All the news

I think I’ve mentioned here before that my main diet of news comes from a collection of RSS feeds, somewhere around 150 as of this morning. The news feeds cover a variety of subjects - Church and religious news, local current events, technology, and so on. But, frankly, it was getting to be too much. Dropping it completely doesn’t seem like a good option, and neither does paring my information diet down to a very few sources seem wise. In the current moment, it seems very important to draw from as many sources as possible, which produces the very tension that I’m trying to solve.

So, of course, the answer was to sic an AI on it.

Someone had recently written (probably on HN) that they had tasked an LLM to parse a tremendous amount of news, filter it for redundancy, rank it according to taste, and summarize it. This sounded like a nifty idea, so I put Claude to work on the code. It only took a few minutes for the first iteration, and it worked pretty well. I sprang for $5 worth of API credits, because part of this script sends the raw news back to Claude for summarization, and you pay a bit extra for that. I spent several iterations this morning, having the code tweaked and a mail-this-to-me-daily function added. The total cost so far is around 32 cents. The end products are a basic config file, a reasonably-sized python script which does the heavy lifting, and a list of the feeds I want it to skim and summarize. The only real lift on my end was a bit of msmtp configuration for the email part and the purchase of the API key.

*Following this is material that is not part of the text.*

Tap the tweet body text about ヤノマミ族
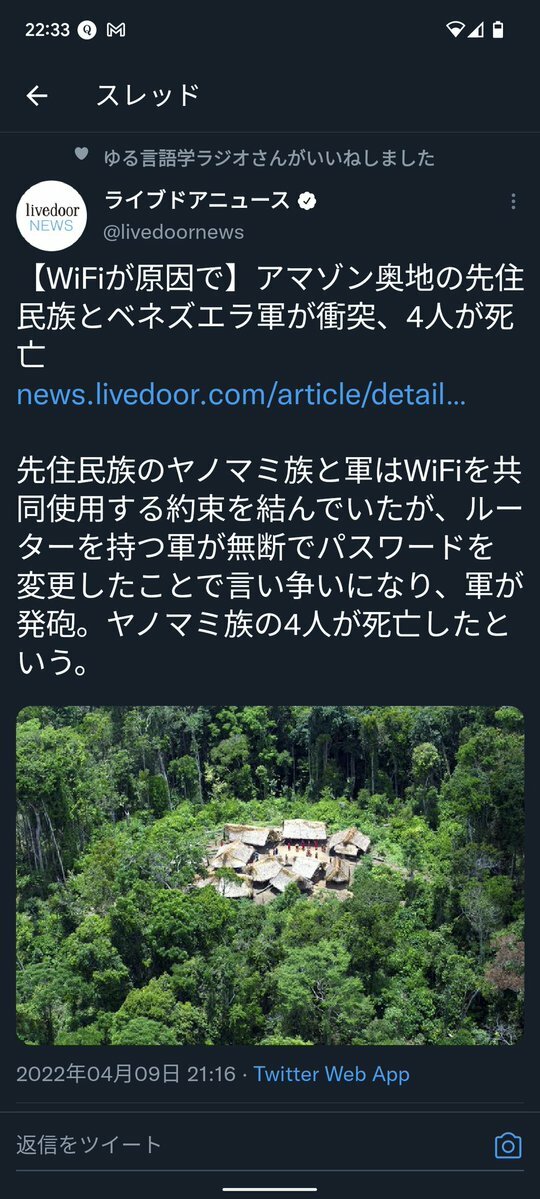Viewport: 540px width, 1199px height. point(270,568)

It works really well. I can now retire elfeed from my emacs workflow and peruse my digest on the phone wherever I am. It works so well that I added a few more local news sources to better cover Shelbyville and Bedford County, plus some more national-level wire services. I can see continuing to add feeds as well as adjusting the max items per category, but that’s about it.

Frankly, the weirdest thing was reading the prompt that it uses…to talk to itself about me:

You are generating a daily news digest for a Catholic deacon with an MA in Theology. He reads widely across Catholic thought, culture, politics, and technology…Be concise and substantive — he reads a lot and values density over
padding.

For local news items mentioning Murfreesboro, Rutherford County, Shelbyville, or Bedford County, note the local relevance explicitly.

For items originally in Spanish, provide the summary first in Spanish, then an English translation on the next line, formatted as: “Spanish summary // EN: English summary”

It ‘knows’ these things because I added them to my basic prompt, establishing a sort of baseline for the sorts of responses I expect to get back and saving me from having to repeat them every single time I ask a question:

I am an ordained Catholic Deacon with an MA in Theology. Answers should be tuned accordingly towards greater theological depth. Include relevant citations of magisterial documents, (eg. CCC, CIC, or scripture) as needed. If scripture is quoted, include the biblical translation and try to favor the Catholic edition of the RSV. I have a working knowledge of Koine Greek and ecclesial Latin; these are also acceptable in responses. Denzinger references are also acceptable.

If any other books are mentioned in responses, their existence should be confirmed via ISBN searches before including them. Likewise, articles should be checked for DOI numbers before answering. Do not end responses with additional conversational-type open-ended questions unless required for clarification.

It’s still very weird to see it show up in code, especially the bit about ‘be concise and substantive.’